Ты знаешь, Хильда, я ведь стараюсь больше молчать, но тут меня понесло! Как можно вообще об этом разглагольствовать? Этой высокомудрой болтовнёй непостижимость Творца ставится под сомнение! Они уже постигли, что есть три лица! Как электричество устроено, никто не знает, а как устроен Бог, они знают! У евреев тоже есть такие исследователи, каббала этим занимается! Но меня это не интересует. Господь говорит: «Возьми свой крест и иди!» И человек отвечает «да!» — вот это я понимаю.
Вы, господин Префект, только что говорили о том, что ядро, сердцевина должны быть для всех общими. И эта сердцевина нашей веры — сам Христос. Он есть «необходимое и достаточное». Я вижу в нём Сына Божия. Спасителя и Учителя, но я не хочу видеть в Нём сторону богословского треугольника. Кто хочет треугольника, пусть треугольнику и поклоняется. Мы не так много о Нём знаем, но несомненно, что он был еврейский учитель. Оставьте нам его как Учителя!
Знаешь, Хильда, я, конечно, орал. Но я вижу, он улыбается.
— Сколько, — он говорит, — у тебя прихожан?
— Пятьдесят, шестьдесят. Ну, сто…
Он кивнул. Понял, что он меня не победил. И ещё понял, что слушателей у меня немного…
Мы ещё с час разговаривали, и разговор был интересный. Он человек глубокий и высокообразованный. В общем, разошлись с миром.
Хильда, я вышел из Конгрегации. Пошёл в Собор Святого Петра, стал на колени и сказал ему на иврите: «Радуйся, Пётр, мы снова здесь! Нас так долго не было, но вот мы!»
Мне кажется, я имел право это сказать: наша маленькая церковь еврейская и христианская. Ведь так, не правда ли?

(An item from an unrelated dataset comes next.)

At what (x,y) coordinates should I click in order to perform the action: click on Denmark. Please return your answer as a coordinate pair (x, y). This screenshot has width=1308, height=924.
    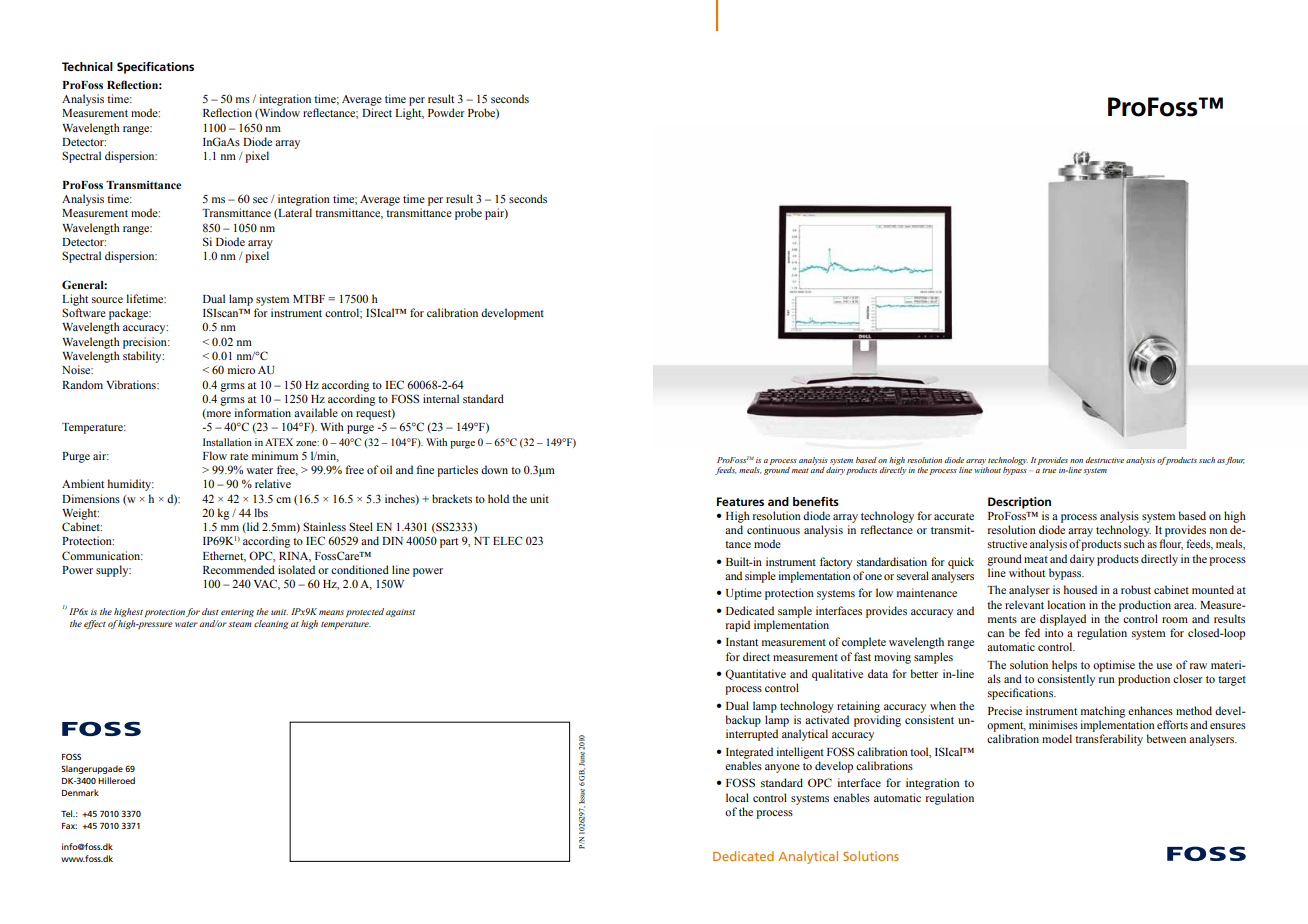
    Looking at the image, I should click on (80, 792).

Я вышел от Петра, сел на ступенях на солнышке, и прямо на меня идёт отец Станислав, секретарь Папы. Прошлый раз, три года назад, когда я хотел к Папе на аудиенцию попасть, он меня не пустил. Ну, это я напрасно, может, так говорю, что он не пустил, так мне показалось… А теперь он вдруг сам ко мне подходит:
— Его Святейшество недавно о тебе вспоминал. Подожди меня здесь, я к тебе скоро выйду.
Я сижу. Странная история. Через пятнадцать минут прибегает отец Станислав — на ужин приглашает. Послезавтра.
Два дня я ходил по Риму. Я люблю ходить пешком, ты знаешь. Рим большой город, я неплохо его знаю, был там четыре раза. Ходил и думал, что я должен сказать Папе то, что никто ему не скажет, и другого случая может не представиться. Ничего из важных вещей нельзя упустить — я как перед экзаменом в школе себя чувствовал.
Всё время шёл дождь — то мелкий, то сильный. А потом начался ливень сильнейший. Одежда промокла насквозь, и я чувствовал, как по спине ползут капли воды. Я шёл по широкой пустынной улице, справа и слева ограды, мокрые деревья, уже темнеет, вижу вдали скелет Колизея, и все. Ну, хорошо, доберусь до Колизея, а там сяду в автобус, подумал я. Тут я как раз поравнялся с телефонной будкой. Дверца приоткрылась, и мокрая девчонка крикнула мне по-английски:
— Падре, заходи к нам!
Я заглянул в будку — их там было двое, совсем молоденькие хиппи, мальчик и девочка, обвешанные ожерельями и браслетами из ракушек и цветных камушков. Такие симпатичные детки. Они ужинали. Большая бутылка воды стояла в углу, в руках у них был разломанный багет и несколько помидоров. Я втиснулся — места хватило и на троих.